Malek Al-Marayati, a Marine Biology and English Honors double major, is senator of the CSUN Associated Students Student Government, Research Assistant in the marine ecology lab of Dr. Mark Steele and Peer Mentor with Building Connections with Success.  He establishes three resources that helped him to succeed: faculty, Oviatt librarians and the CSUN Associated Students.  He advises everyone to build a great relationship with their advisor because he or she knows the area in which the student desires to pursue.

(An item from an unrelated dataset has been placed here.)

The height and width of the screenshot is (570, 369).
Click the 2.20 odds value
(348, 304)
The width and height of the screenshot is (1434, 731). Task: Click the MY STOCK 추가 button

Fabian Cook, an Accounting major, is the Mentor-Mentee Director of Beta Alpha Psi, Epsilon Chi Chapter (Accounting Honor Society); Vice President of Activities with the Association of Latino Professionalism in Finance and Accounting; Meet the Firms Director with the Accounting Association; and Peer Mentor with Building Connections with Success.  He said that it is through joining campus organizations focused on business that lead him to internships.

Johanna Quintanilla, a CSUN alumna(Child and Adolescent Development major), is the High School Outreach Coordinator,

Graduate Assistant and a Lead Peer Mentorwith Building Connections for Success.

Johanna Quintanilla addressed issues of dealing with financial aid.  She said she would first use her financial aid money toward tuition, books, and other university costs.  After, she would send the remainder of the financial aid into her parents’ saving

account.  Then she would be unable to readily spend it.

Quintanilla stated that she recently used her saved money to buy her first car.  Her continued focus and saving principles enabled her to reach a goal.  She said, “It was really important to me to buy my own car.  My father offered, but I did not want to put the added burden on him.”

Cameron Geller, a Microbiology major, is a Research Assistant in the Biology Department, part of Phi Delta Epsilon (a pre-medical co-ed professional fraternity), involved in the CSUN California Health Professional Student Alliance (CaHPSA) and Peer Mentor with Building Connections for Success.
The night’s activities ended with students in the audience being encouraged to talk to the panelists and build connections.His quote summed up the meaning of the night’s festivities.  He advises, “Really decide something you are getting into is something that you love.  It will make you more willing to put in the time for your studies.  I eat, sleep and dream biology.”